== CONSIGNA ==
¿Puedes transcribir sin cambios la parte del fragmento seleccionado que va entre “Desde el punto” y “pena ni gloria.”, ambos incluidos?

== FRAGMENTO SELECCIONADO ==
◇ ◇ ◇ ◇

DOMINGO SIETE
Celebro los artículos de Alfonso Franco Tiscareño “Roma = Amor, los tesoros de Cuarón” que se publicaron en las semanas precedentes aquí en BARROCO, para comentar las razones del entusiasmo provocado por la película de Alfonso Cuarón que hace ocho días, precisamente, obtuvo dos Globos de Oro.
Desde el punto de vista del suplemento es curioso pensar que, siendo uno de los pocos reductos periodísticos en los que se habla de cultura, en sus páginas no haya una columna dedicada al cine, al buen cine. La filmografía comercial siempre merece atención propagandística, sin embargo, para servir a las campañas publicitarias de las empresas productoras, la atención se ocupa de asuntos que poco o nada tienen que ver con la estética, por lo cual resulta indispensable encontrar un comentarista de buen cine, pues el buen cine suele pasar sin pena ni gloria.
Se proyecta buen cine en el Rosalío Solano, en el Museo de la Ciudad, en el Gómez Morín, en las Universidades, en Alianza Francesa, y de todas esas proyecciones apenas se publica la información, de tal manera que tales eventos suceden casi en la clandestinidad, lo cual repercute en la orfandad de opiniones que repercutirían en lo que desde hace algunos años ha dado en llamarse “formación del público”.

◇ ◇ ◇ ◇

== EXTRACTOS DE REGISTROS ==
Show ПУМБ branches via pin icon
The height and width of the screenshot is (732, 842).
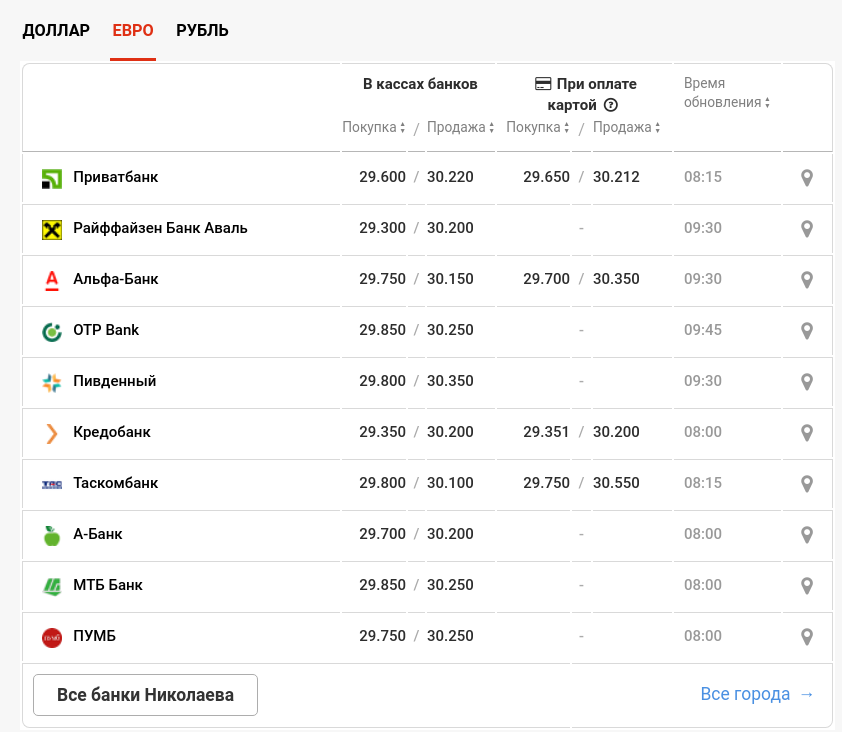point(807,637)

◇ ◇ ◇ ◇

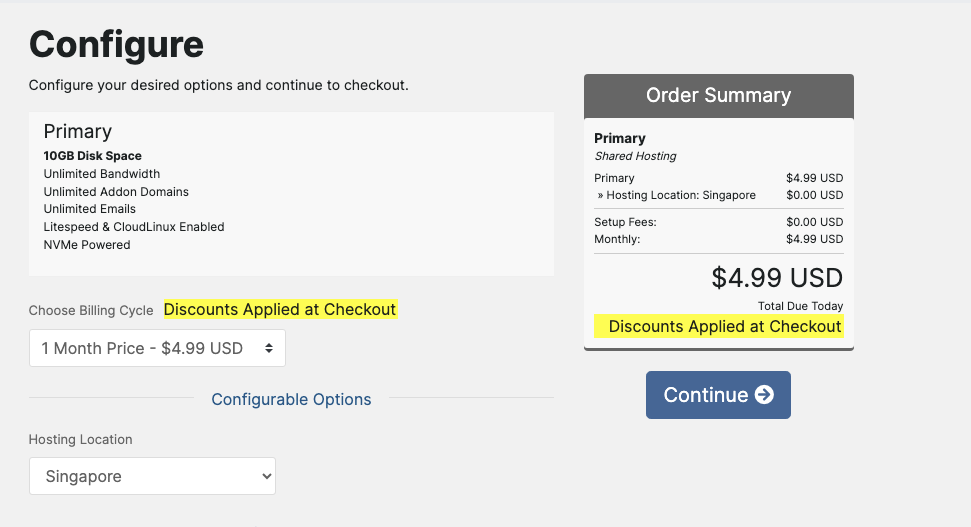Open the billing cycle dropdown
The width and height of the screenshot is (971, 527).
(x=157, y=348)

◇ ◇ ◇ ◇

== SOLUCIÓN ==
Desde el punto de vista del suplemento es curioso pensar que, siendo uno de los pocos reductos periodísticos en los que se habla de cultura, en sus páginas no haya una columna dedicada al cine, al buen cine. La filmografía comercial siempre merece atención propagandística, sin embargo, para servir a las campañas publicitarias de las empresas productoras, la atención se ocupa de asuntos que poco o nada tienen que ver con la estética, por lo cual resulta indispensable encontrar un comentarista de buen cine, pues el buen cine suele pasar sin pena ni gloria.